The friend, whose death the applicant witnessed in
2011, was Ms Eldridge’s brother.
- The
period of time the applicant spent living with Ms Eldridge and her family was
said to represent the longest period of time in
which the applicant has had the
benefit of a stable home and integration into a family unit.
- The
applicant’s relationship with Ms Eldridge has broken down since he has
been in prison and then in immigration detention.
He remains in immigration
detention.
- The
applicant gave evidence by video link. His evidence was he did not know, and was
given no warning, he was liable to be removed
from Australia. He said he knew he
was born in New Zealand, but had no idea he was not an Australian
citizen.[19]
- He
said that his offending was 90% due to alcohol; either as a result of
drunkenness, or through a desire to get money for alcohol.
- He
claimed that through his period of incarceration he had lost the desire for
alcohol. He said that in prison he had hit rock-bottom,
and came to realise the
effect alcohol had had on him. He said he realised he was an
alcoholic.[20] He referred to his
non-compulsory attendances at Alcoholics Anonymous meetings in 2015.
- The
applicant said it was really a good thing he was sent to prison. He said he had
been in a really bad way from prescription drugs.
- The
applicant rejected the suggestion that there was a high-risk he would re-offend.

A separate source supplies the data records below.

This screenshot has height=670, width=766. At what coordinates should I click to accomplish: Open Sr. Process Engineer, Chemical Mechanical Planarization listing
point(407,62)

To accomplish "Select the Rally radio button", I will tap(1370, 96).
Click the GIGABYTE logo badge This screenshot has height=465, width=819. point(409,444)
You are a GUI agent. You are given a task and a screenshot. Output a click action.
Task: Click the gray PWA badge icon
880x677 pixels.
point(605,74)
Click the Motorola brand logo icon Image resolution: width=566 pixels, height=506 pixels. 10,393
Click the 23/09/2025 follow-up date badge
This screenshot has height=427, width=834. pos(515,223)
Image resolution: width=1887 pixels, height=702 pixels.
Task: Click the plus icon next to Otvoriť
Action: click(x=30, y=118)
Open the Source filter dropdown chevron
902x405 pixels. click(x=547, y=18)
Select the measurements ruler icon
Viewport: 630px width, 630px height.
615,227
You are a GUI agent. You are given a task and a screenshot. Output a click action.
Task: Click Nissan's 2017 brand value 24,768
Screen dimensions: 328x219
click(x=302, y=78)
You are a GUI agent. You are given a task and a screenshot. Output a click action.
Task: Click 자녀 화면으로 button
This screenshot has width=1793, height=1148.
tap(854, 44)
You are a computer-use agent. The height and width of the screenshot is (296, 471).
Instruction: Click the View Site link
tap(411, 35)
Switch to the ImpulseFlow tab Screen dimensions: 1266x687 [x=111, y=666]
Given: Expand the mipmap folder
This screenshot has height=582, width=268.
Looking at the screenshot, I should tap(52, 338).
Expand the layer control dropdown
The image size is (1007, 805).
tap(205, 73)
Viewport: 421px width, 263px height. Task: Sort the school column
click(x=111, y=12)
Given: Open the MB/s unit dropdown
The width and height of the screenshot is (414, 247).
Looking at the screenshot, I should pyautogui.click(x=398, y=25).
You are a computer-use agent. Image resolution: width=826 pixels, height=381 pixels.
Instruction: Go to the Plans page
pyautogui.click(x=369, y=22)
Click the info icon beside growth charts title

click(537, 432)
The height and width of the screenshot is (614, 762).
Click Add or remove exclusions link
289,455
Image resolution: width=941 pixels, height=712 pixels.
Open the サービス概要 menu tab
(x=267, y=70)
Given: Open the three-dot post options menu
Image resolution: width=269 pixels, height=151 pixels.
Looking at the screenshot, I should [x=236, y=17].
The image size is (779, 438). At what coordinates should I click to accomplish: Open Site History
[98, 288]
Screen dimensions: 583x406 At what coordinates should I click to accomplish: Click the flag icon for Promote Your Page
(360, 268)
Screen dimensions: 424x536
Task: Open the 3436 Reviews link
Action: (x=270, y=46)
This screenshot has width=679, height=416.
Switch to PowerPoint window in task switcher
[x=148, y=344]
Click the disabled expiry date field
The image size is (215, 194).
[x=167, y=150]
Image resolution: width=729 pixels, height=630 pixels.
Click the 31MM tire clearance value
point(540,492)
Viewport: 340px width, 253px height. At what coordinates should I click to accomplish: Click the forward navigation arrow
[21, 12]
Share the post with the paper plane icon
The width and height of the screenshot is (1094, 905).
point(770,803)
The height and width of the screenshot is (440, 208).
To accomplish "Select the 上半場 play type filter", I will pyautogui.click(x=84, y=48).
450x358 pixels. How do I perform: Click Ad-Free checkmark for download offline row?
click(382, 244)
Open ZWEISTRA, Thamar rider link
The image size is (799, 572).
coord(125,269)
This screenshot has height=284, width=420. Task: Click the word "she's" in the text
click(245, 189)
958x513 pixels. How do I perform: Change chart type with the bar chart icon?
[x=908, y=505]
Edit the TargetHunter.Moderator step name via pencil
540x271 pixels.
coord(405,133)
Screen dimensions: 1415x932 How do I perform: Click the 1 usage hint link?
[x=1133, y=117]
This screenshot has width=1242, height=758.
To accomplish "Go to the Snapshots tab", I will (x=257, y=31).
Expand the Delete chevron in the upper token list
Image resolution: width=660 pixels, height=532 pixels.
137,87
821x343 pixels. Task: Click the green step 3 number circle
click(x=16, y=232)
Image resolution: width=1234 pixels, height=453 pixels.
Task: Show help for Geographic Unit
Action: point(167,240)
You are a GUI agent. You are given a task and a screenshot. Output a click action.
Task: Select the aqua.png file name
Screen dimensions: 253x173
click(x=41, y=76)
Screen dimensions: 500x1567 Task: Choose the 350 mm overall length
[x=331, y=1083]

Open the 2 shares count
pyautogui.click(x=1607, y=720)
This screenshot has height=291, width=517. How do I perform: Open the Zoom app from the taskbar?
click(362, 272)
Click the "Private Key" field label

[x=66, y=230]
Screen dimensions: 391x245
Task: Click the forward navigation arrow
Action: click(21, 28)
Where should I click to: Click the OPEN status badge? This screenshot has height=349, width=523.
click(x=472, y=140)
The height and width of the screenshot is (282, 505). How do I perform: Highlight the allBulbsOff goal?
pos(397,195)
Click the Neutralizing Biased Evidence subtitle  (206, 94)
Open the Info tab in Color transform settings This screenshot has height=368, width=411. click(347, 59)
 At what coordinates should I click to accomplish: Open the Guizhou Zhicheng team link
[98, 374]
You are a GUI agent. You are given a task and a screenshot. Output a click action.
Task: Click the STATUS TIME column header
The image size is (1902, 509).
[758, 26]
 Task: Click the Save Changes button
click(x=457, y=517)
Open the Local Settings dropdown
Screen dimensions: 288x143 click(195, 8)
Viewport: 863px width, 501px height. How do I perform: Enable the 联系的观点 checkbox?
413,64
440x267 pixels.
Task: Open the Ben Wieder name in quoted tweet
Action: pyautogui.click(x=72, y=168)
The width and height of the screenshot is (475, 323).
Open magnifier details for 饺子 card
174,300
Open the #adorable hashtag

He claimed to have learned from his experience
of incarceration. He claimed he
is now a different person.
- The
applicant maintained his integration into Ms Eldridge’s family and the
emotional support offered by her family to him, have
not ceased as a consequence
of the breakdown of his relationship with Ms Eldridge.
- He
said that if he is released back into the Australian community, he plans to live
with his brother who has stated he will assist
the applicant in obtaining
employment and will provide him with accommodation.
- The
applicant said he has no family that he knows of in New Zealand and no
support.[21] He said the threat of
removal from Australia is a further incentive to him not to
re-offend.[22]
- Evidence
was given by the applicant’s brother, Aamon Noakes. He is older than the
applicant. They have the same mother but different
fathers.[23] Mr Noakes gave a
similar account to the applicant concerning his mother. He said he went to live
with his grandmother when the applicant
was a baby. The grandmother was not
able to take on the applicant as well as him. They have led different lives.
- Mr
Noakes has no criminal convictions. He is an Australian citizen and a qualified
electrician. He had some knowledge of the applicant’s
criminal history. Mr
Noakes said the applicant could stay with him, and he would help him with a job.
- On
the subject of employment, the applicant has a reference from a former employer,
ADG Group Pty Ltd, describing the applicant as
very reliable, honest and
hard-working. ADG Group are contracted by local authorities to look after parks
and gardens. The applicant
was employed as a labourer and landscaper for 14
months from October 2012 to December
2013.[24]
- Dr
Stefan Goldfeder, psychiatric registrar, Prison Mental Health Service, has
provided two reports dated 31 August
2015[25] and 7 December
2015[26]. The applicant, he said,
came under the care of the Service from at least April 2015. Dr Goldfeder
anticipated that if the applicant
were moved to New Zealand there is a high risk
of significant deterioration in his mental state. He said:
“The basis for this was the consequent
dislocation and alienation that would reinforce his sense of rejection; his lack
of
knowledge and lack of identification with New Zealand culture; loss of
personal attachments; lack of personal supports; no clinical
records; uncertain
future and likely homelessness; and the stress and delays that registering or
intake procedures in the New Zealand
health system would entail, and
difficulties in engaging him in
treatment.”[27]
- Evidence
was also given by Lisa Noda. She knew the applicant as a friend of her son. She
said she always found him to be friendly,
co-operative, respectful and wanting
to do the right thing.[28] Her
knowledge of him, however, was only until he was 16, except for recent
conversations with him. Nonetheless she was willing to
have him stay with her
family.
- Lisa
Eldridge provided a statement[29]
and also gave evidence in person. She confirmed she was in a relationship with
the applicant from 2007 until recently. She said that
after the death of her
brother, she and the applicant were drinking every day. The applicant was also
on medication.
- Ms
Eldridge was questioned about a domestic violence order taken out against the
applicant. She admitted the applicant struck her.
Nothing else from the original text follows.